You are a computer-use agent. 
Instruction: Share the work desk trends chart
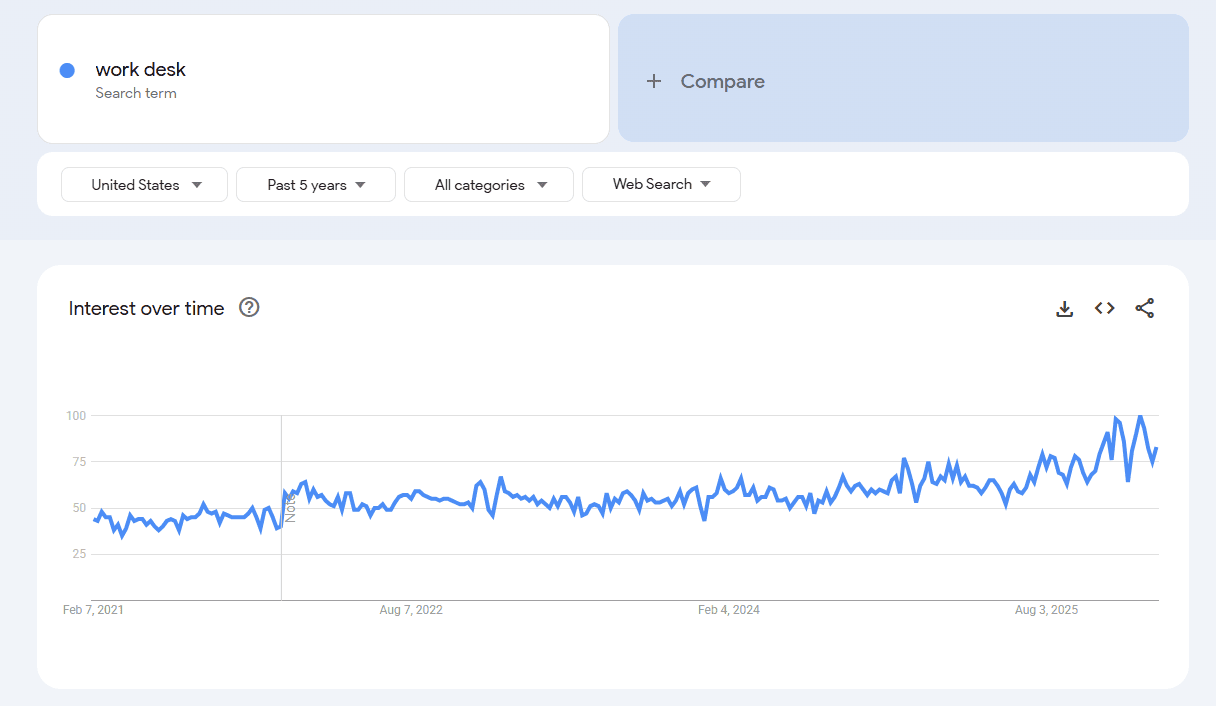click(x=1145, y=308)
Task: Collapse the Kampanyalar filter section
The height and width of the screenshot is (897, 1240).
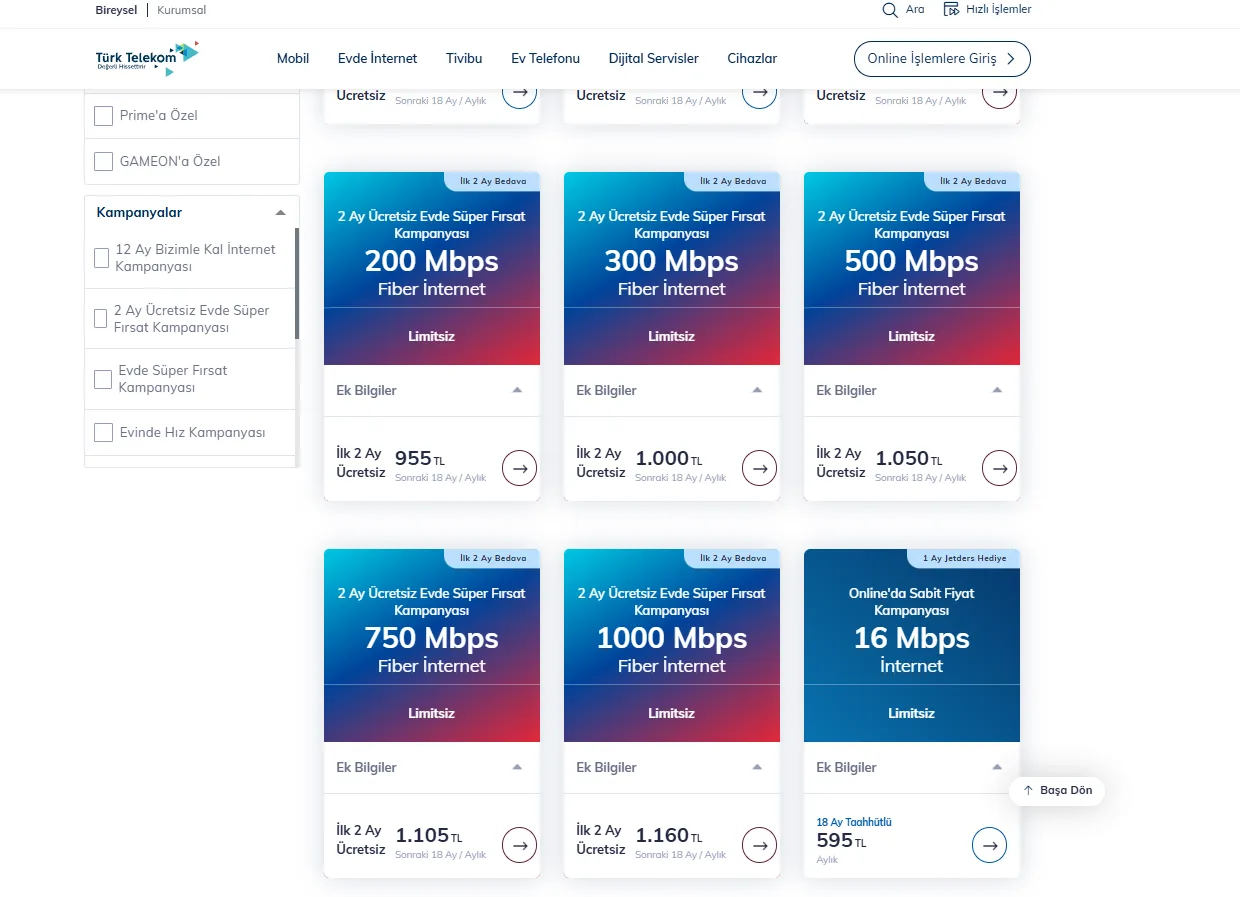Action: coord(280,213)
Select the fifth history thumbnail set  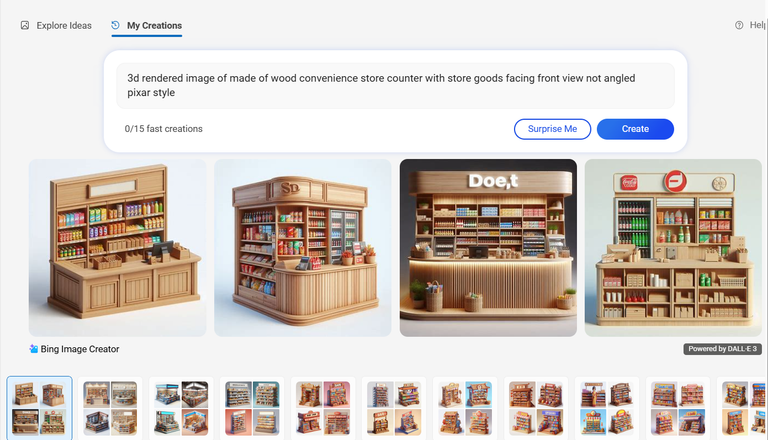(x=323, y=409)
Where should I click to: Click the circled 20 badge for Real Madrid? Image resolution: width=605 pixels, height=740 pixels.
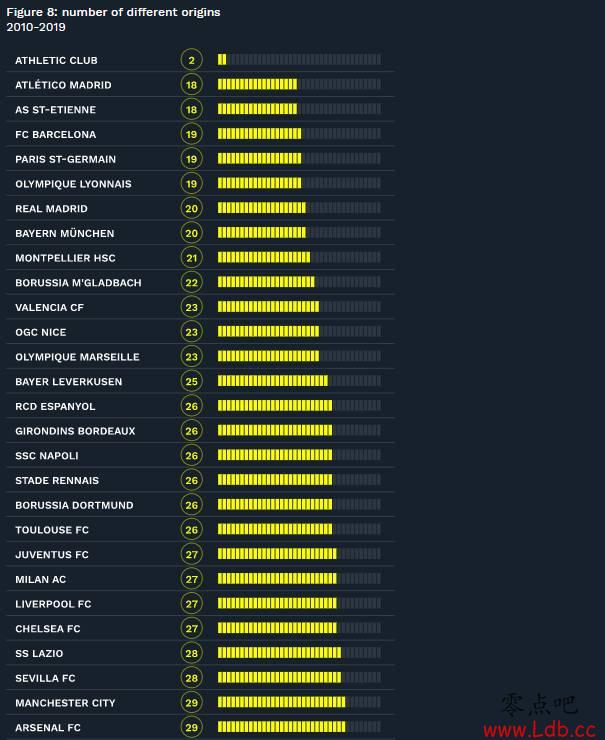pos(191,208)
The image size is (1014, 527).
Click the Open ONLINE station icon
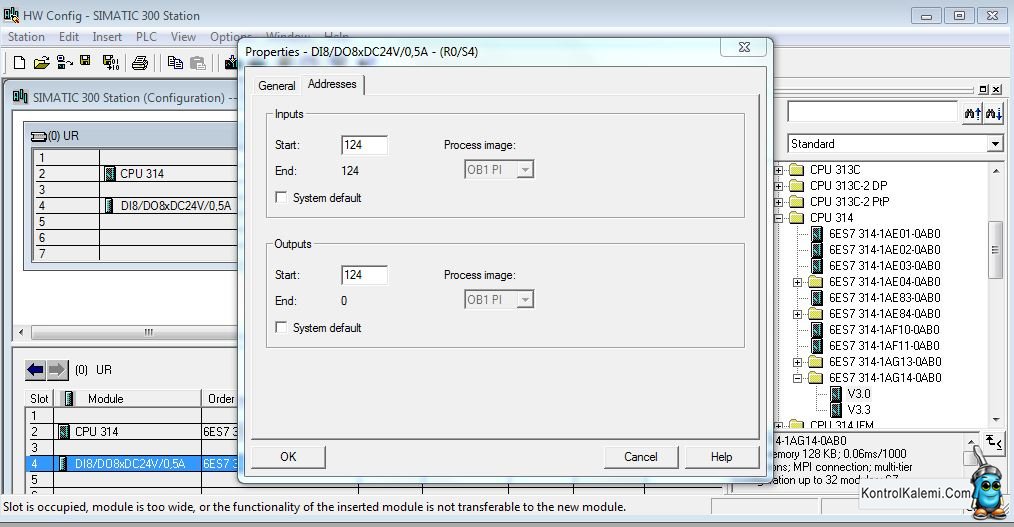[x=64, y=62]
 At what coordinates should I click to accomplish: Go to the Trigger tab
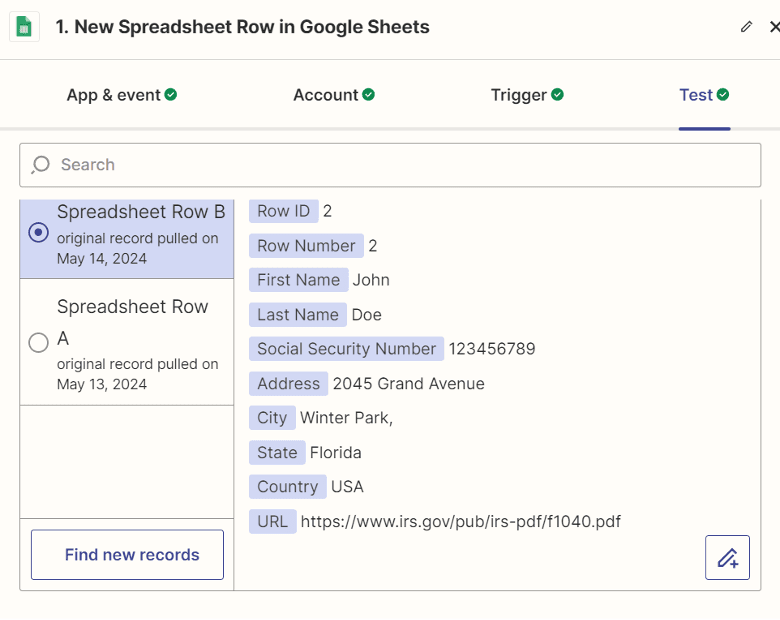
◇ ◇ ◇
▶ Short exercise: Copy out every line in the records above that contains the word "should".

▶ Written answer:
Where should I click to: Click the circled 20 badge for Real Madrid? Image resolution: width=605 pixels, height=740 pixels.
 At what coordinates should I click to accomplish: Go to the Trigger tab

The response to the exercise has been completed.